- _Task goal_
Omit all images, then repeat exactly the lines below from the one containing "You are a computer-use" through the one containing "This screenshot has width=1179, height=783.", both ends included.

Saved data entries
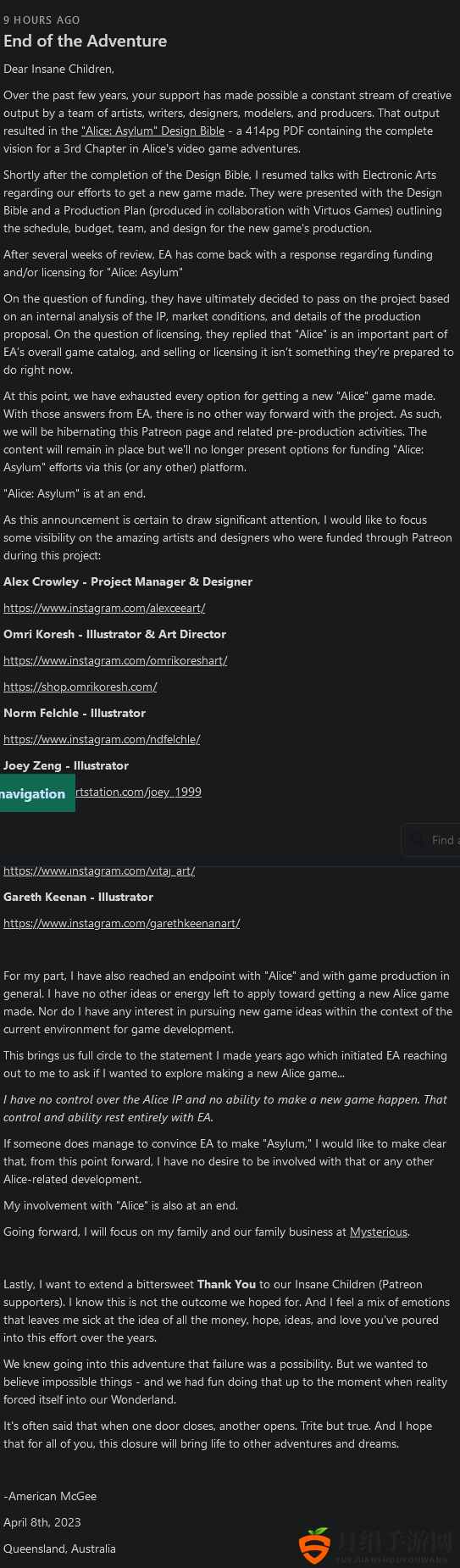
Task: Open the "Alice: Asylum" Design Bible link
Action: click(x=153, y=131)
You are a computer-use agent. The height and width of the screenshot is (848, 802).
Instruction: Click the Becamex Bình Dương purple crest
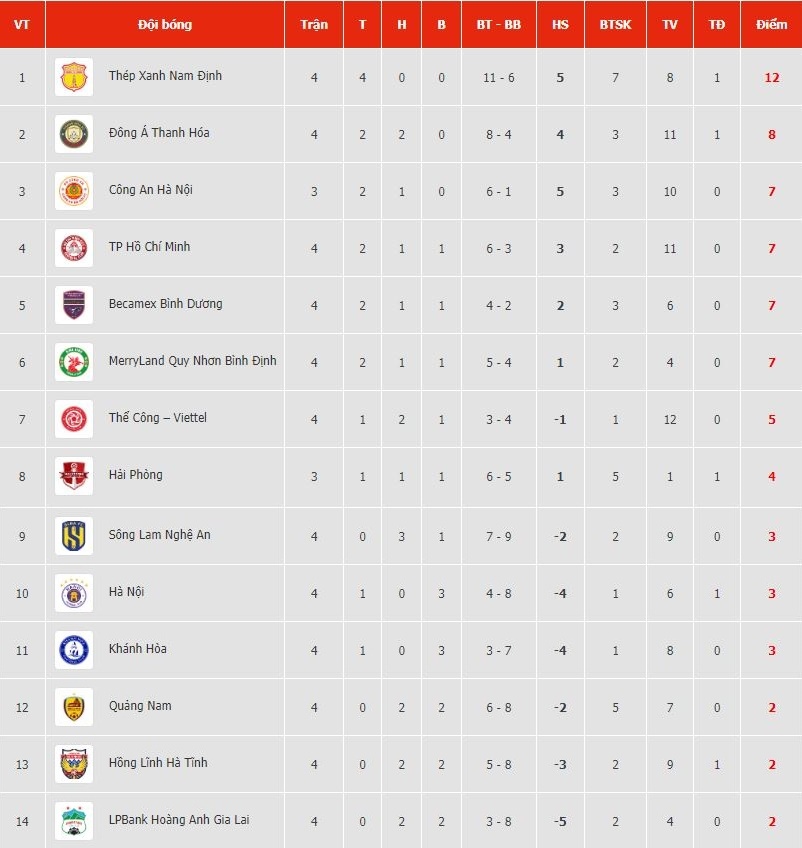(x=74, y=305)
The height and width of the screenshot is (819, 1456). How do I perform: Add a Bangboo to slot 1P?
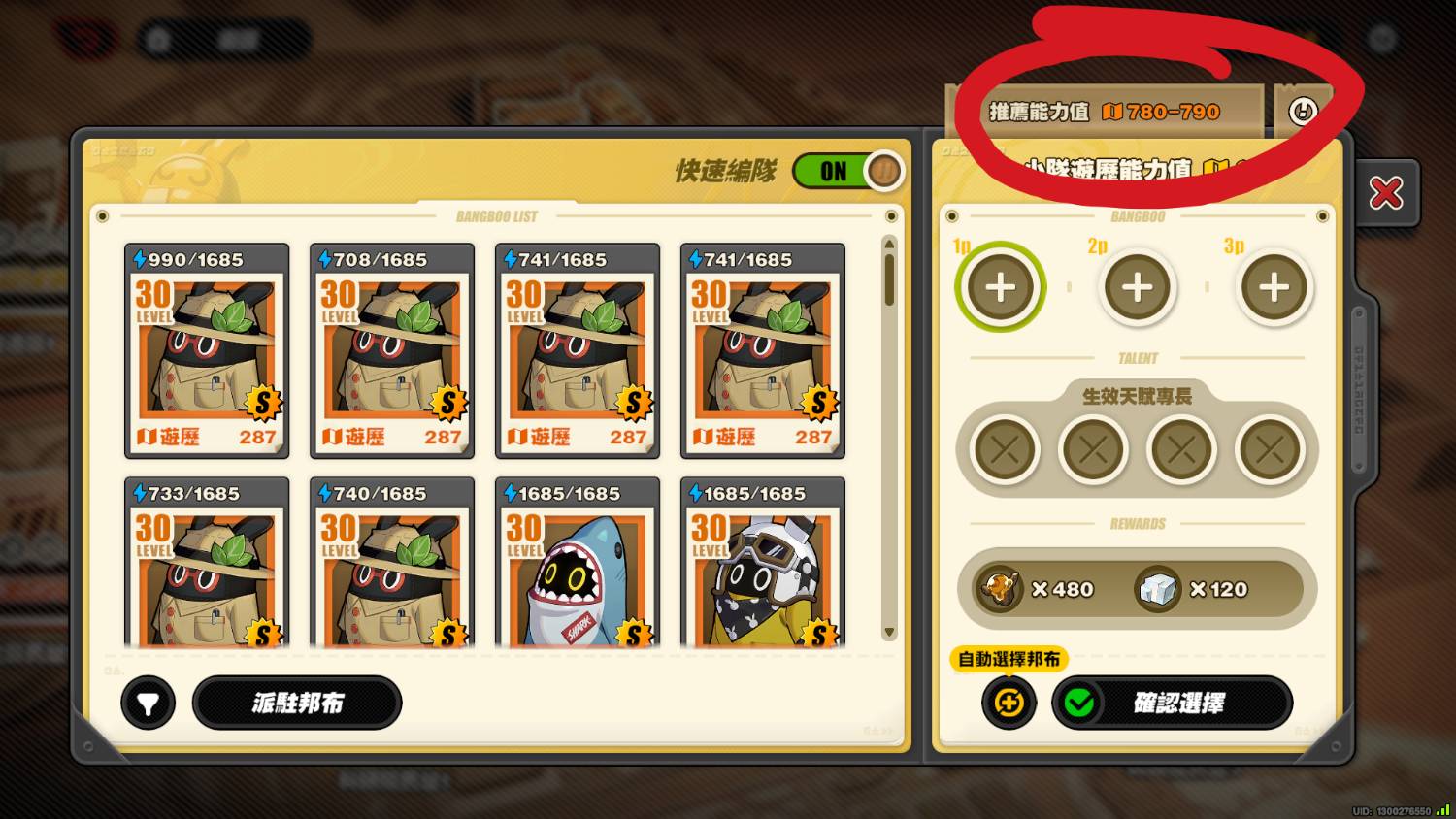1000,287
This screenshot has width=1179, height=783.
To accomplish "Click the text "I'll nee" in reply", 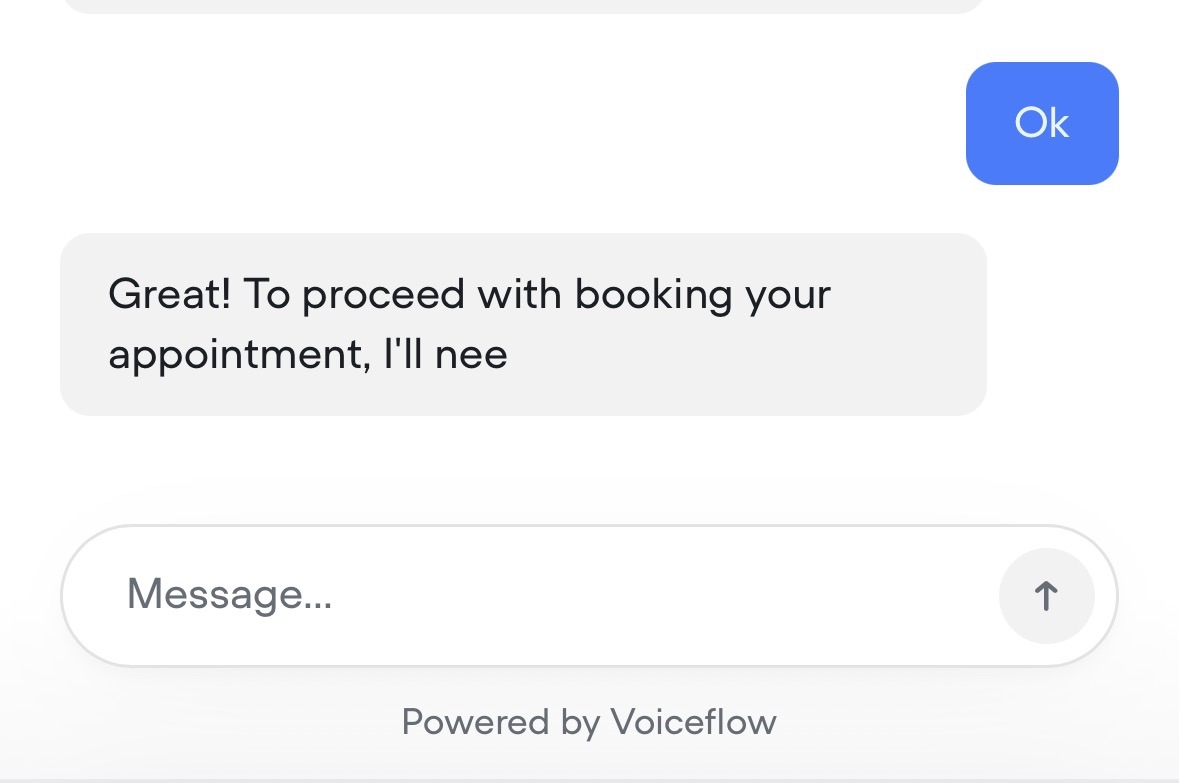I will coord(445,355).
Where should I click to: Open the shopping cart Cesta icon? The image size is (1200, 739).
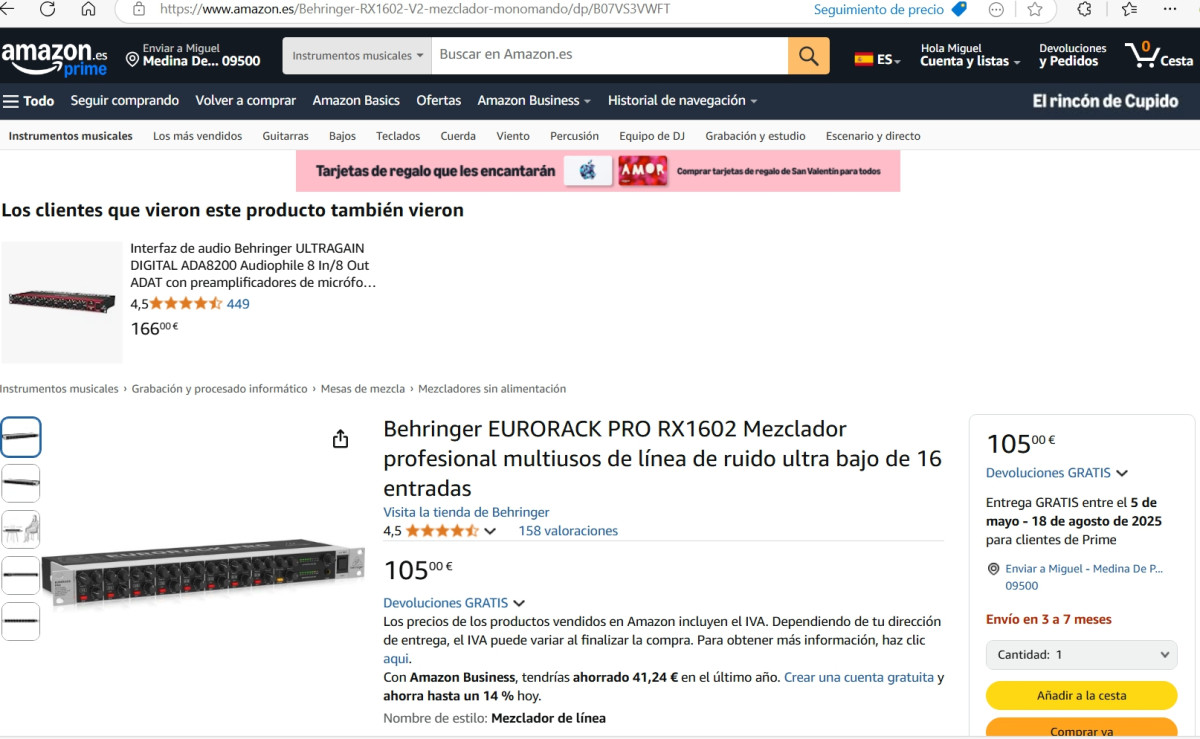tap(1159, 54)
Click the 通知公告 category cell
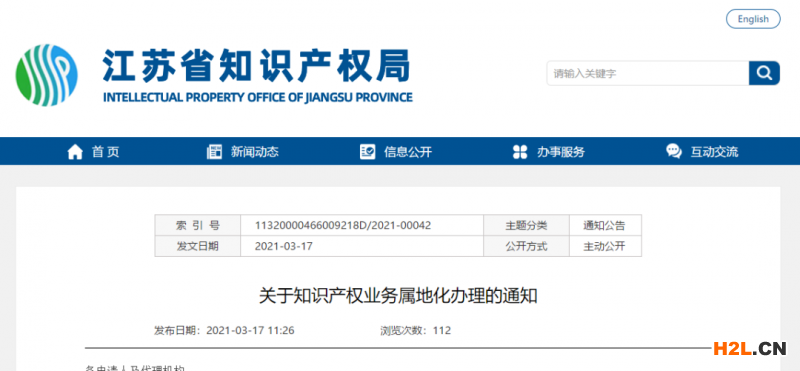Screen dimensions: 800x371 [605, 225]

- _Completed exercise_
You are a computer-use agent. The height and width of the screenshot is (848, 802).
Instruction: Click the Becamex Bình Dương purple crest
(x=74, y=305)
The height and width of the screenshot is (819, 1456). How do I perform: Add a Bangboo to slot 1P?
1000,287
This screenshot has width=1179, height=783.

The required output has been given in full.